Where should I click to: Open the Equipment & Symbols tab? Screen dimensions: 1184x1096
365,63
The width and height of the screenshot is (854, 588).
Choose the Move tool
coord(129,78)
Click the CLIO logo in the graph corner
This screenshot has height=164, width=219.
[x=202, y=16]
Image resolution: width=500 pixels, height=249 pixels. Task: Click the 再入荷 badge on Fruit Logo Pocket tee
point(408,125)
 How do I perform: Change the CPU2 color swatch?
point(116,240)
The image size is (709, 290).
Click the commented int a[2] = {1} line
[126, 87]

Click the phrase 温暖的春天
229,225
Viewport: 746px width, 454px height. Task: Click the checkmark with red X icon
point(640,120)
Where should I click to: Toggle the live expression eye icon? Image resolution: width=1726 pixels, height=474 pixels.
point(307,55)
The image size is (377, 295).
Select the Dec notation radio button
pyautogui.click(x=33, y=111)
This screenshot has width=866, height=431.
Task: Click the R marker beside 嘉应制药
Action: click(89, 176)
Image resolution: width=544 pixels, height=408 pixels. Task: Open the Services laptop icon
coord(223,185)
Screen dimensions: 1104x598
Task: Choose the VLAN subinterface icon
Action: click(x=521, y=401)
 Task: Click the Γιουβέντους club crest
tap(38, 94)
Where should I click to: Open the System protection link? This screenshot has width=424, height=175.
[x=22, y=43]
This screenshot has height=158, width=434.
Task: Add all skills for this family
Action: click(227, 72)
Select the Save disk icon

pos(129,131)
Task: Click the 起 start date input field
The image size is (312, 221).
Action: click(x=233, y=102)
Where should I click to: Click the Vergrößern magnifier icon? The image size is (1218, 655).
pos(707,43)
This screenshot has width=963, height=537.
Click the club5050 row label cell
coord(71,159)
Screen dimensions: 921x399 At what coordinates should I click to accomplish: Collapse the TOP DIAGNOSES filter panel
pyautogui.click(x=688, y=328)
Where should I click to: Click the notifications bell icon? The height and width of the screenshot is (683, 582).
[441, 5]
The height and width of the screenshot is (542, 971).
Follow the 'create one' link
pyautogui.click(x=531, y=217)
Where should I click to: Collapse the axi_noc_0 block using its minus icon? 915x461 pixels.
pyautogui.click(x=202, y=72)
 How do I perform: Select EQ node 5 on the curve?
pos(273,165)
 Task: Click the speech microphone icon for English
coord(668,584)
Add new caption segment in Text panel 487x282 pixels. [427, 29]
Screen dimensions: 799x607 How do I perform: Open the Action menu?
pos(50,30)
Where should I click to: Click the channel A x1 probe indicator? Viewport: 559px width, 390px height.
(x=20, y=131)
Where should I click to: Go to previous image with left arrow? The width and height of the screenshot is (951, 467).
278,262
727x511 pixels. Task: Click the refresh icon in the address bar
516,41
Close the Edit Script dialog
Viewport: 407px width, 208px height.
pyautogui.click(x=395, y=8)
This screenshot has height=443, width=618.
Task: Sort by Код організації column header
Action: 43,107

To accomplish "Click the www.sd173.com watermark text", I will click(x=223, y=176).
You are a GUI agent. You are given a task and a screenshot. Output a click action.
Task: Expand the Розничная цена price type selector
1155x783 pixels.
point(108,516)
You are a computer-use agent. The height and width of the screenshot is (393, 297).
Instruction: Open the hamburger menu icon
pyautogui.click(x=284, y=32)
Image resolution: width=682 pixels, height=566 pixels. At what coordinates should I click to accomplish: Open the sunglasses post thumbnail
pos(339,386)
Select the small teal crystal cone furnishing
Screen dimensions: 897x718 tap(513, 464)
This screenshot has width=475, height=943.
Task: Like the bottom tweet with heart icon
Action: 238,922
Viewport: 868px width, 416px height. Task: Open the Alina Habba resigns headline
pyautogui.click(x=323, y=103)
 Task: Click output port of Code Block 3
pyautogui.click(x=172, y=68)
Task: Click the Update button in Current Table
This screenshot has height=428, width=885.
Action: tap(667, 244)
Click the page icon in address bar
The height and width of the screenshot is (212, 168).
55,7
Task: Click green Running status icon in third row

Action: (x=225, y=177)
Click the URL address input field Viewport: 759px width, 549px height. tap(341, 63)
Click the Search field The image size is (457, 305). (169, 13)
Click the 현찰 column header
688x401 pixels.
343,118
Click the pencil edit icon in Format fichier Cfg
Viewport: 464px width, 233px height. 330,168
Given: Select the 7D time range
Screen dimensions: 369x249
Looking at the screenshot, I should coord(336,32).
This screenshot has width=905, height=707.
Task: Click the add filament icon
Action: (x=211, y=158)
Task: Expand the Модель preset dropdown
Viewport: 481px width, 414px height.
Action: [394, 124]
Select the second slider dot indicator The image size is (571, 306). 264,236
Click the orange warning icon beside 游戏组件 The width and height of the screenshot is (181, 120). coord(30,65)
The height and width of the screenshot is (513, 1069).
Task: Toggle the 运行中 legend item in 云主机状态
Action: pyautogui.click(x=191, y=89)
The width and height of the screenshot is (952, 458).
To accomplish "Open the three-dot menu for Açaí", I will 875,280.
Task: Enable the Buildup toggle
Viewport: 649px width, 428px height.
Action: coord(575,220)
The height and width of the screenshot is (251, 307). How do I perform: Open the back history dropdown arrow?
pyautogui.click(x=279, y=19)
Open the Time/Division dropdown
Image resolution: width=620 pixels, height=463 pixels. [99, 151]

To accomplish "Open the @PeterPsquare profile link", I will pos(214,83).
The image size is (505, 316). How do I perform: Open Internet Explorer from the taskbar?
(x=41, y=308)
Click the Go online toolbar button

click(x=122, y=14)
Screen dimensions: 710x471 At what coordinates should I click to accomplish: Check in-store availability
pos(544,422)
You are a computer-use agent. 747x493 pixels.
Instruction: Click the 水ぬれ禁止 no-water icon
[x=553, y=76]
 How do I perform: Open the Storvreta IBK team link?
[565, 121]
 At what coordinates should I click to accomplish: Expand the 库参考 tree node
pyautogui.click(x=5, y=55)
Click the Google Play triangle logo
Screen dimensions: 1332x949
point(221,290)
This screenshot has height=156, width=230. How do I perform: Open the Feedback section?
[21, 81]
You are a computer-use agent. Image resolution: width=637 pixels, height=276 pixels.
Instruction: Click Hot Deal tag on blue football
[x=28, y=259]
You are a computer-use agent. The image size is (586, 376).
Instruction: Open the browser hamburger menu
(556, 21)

┄┄┄┄┄┄┄┄┄┄

• [EXERCISE REQUIREMENTS] Repeat all of the records exactly.

• [WORKED SOLUTION]
Where should I click to: Open the Equipment & Symbols tab? Screen dimensions: 1184x1096
365,63
The width and height of the screenshot is (854, 588).
Choose the Move tool
coord(129,78)
Click the CLIO logo in the graph corner
This screenshot has height=164, width=219.
[x=202, y=16]
Image resolution: width=500 pixels, height=249 pixels. Task: Click the 再入荷 badge on Fruit Logo Pocket tee
point(408,125)
 How do I perform: Change the CPU2 color swatch?
point(116,240)
The image size is (709, 290).
Click the commented int a[2] = {1} line
[126, 87]

Click the phrase 温暖的春天
229,225
Viewport: 746px width, 454px height. Task: Click the checkmark with red X icon
point(640,120)
Where should I click to: Toggle the live expression eye icon? Image resolution: width=1726 pixels, height=474 pixels.
point(307,55)
The image size is (377, 295).
Select the Dec notation radio button
pyautogui.click(x=33, y=111)
This screenshot has width=866, height=431.
Task: Click the R marker beside 嘉应制药
Action: click(89, 176)
Image resolution: width=544 pixels, height=408 pixels. Task: Open the Services laptop icon
coord(223,185)
Screen dimensions: 1104x598
Task: Choose the VLAN subinterface icon
Action: click(x=521, y=401)
 Task: Click the Γιουβέντους club crest
tap(38, 94)
Where should I click to: Open the System protection link? This screenshot has width=424, height=175.
[x=22, y=43]
This screenshot has height=158, width=434.
Task: Add all skills for this family
Action: click(227, 72)
Select the Save disk icon

pos(129,131)
Task: Click the 起 start date input field
The image size is (312, 221).
Action: click(x=233, y=102)
Where should I click to: Click the Vergrößern magnifier icon? The image size is (1218, 655).
pos(707,43)
This screenshot has width=963, height=537.
Click the club5050 row label cell
coord(71,159)
Screen dimensions: 921x399 At what coordinates should I click to accomplish: Collapse the TOP DIAGNOSES filter panel
pyautogui.click(x=688, y=328)
Where should I click to: Click the notifications bell icon? The height and width of the screenshot is (683, 582).
[441, 5]
The height and width of the screenshot is (542, 971).
Follow the 'create one' link
pyautogui.click(x=531, y=217)
Where should I click to: Collapse the axi_noc_0 block using its minus icon? 915x461 pixels.
pyautogui.click(x=202, y=72)
 How do I perform: Select EQ node 5 on the curve?
pos(273,165)
 Task: Click the speech microphone icon for English
coord(668,584)
Add new caption segment in Text panel 487x282 pixels. [427, 29]
Screen dimensions: 799x607 How do I perform: Open the Action menu?
pos(50,30)
Where should I click to: Click the channel A x1 probe indicator? Viewport: 559px width, 390px height.
(x=20, y=131)
Where should I click to: Go to previous image with left arrow? The width and height of the screenshot is (951, 467).
278,262
727x511 pixels. Task: Click the refresh icon in the address bar
516,41
Close the Edit Script dialog
Viewport: 407px width, 208px height.
pyautogui.click(x=395, y=8)
This screenshot has height=443, width=618.
Task: Sort by Код організації column header
Action: 43,107

To accomplish "Click the www.sd173.com watermark text", I will click(x=223, y=176).
You are a GUI agent. You are given a task and a screenshot. Output a click action.
Task: Expand the Розничная цена price type selector
1155x783 pixels.
point(108,516)
You are a computer-use agent. The height and width of the screenshot is (393, 297).
Instruction: Open the hamburger menu icon
pyautogui.click(x=284, y=32)
Image resolution: width=682 pixels, height=566 pixels. At what coordinates should I click to accomplish: Open the sunglasses post thumbnail
pos(339,386)
Select the small teal crystal cone furnishing
Screen dimensions: 897x718 tap(513, 464)
This screenshot has width=475, height=943.
Task: Like the bottom tweet with heart icon
Action: 238,922
Viewport: 868px width, 416px height. Task: Open the Alina Habba resigns headline
pyautogui.click(x=323, y=103)
 Task: Click output port of Code Block 3
pyautogui.click(x=172, y=68)
Task: Click the Update button in Current Table
This screenshot has height=428, width=885.
Action: tap(667, 244)
Click the page icon in address bar
The height and width of the screenshot is (212, 168).
55,7
Task: Click green Running status icon in third row

Action: (x=225, y=177)
Click the URL address input field Viewport: 759px width, 549px height. tap(341, 63)
Click the Search field The image size is (457, 305). (169, 13)
Click the 현찰 column header
688x401 pixels.
343,118
Click the pencil edit icon in Format fichier Cfg
Viewport: 464px width, 233px height. 330,168
Given: Select the 7D time range
Screen dimensions: 369x249
Looking at the screenshot, I should coord(336,32).
This screenshot has width=905, height=707.
Task: Click the add filament icon
Action: (x=211, y=158)
Task: Expand the Модель preset dropdown
Viewport: 481px width, 414px height.
Action: [394, 124]
Select the second slider dot indicator The image size is (571, 306). 264,236
Click the orange warning icon beside 游戏组件 The width and height of the screenshot is (181, 120). coord(30,65)
The height and width of the screenshot is (513, 1069).
Task: Toggle the 运行中 legend item in 云主机状态
Action: pyautogui.click(x=191, y=89)
The width and height of the screenshot is (952, 458).
To accomplish "Open the three-dot menu for Açaí", I will 875,280.
Task: Enable the Buildup toggle
Viewport: 649px width, 428px height.
Action: coord(575,220)
The height and width of the screenshot is (251, 307). How do I perform: Open the back history dropdown arrow?
pyautogui.click(x=279, y=19)
Open the Time/Division dropdown
Image resolution: width=620 pixels, height=463 pixels. [99, 151]

To accomplish "Open the @PeterPsquare profile link", I will pos(214,83).
The image size is (505, 316). How do I perform: Open Internet Explorer from the taskbar?
(x=41, y=308)
Click the Go online toolbar button

click(x=122, y=14)
Screen dimensions: 710x471 At what coordinates should I click to accomplish: Check in-store availability
pos(544,422)
You are a computer-use agent. 747x493 pixels.
Instruction: Click the 水ぬれ禁止 no-water icon
[x=553, y=76]
 How do I perform: Open the Storvreta IBK team link?
[565, 121]
 At what coordinates should I click to accomplish: Expand the 库参考 tree node
pyautogui.click(x=5, y=55)
Click the Google Play triangle logo
Screen dimensions: 1332x949
point(221,290)
This screenshot has height=156, width=230. How do I perform: Open the Feedback section?
[21, 81]
You are a computer-use agent. Image resolution: width=637 pixels, height=276 pixels.
Instruction: Click Hot Deal tag on blue football
[x=28, y=259]
You are a computer-use agent. The image size is (586, 376).
Instruction: Open the browser hamburger menu
(556, 21)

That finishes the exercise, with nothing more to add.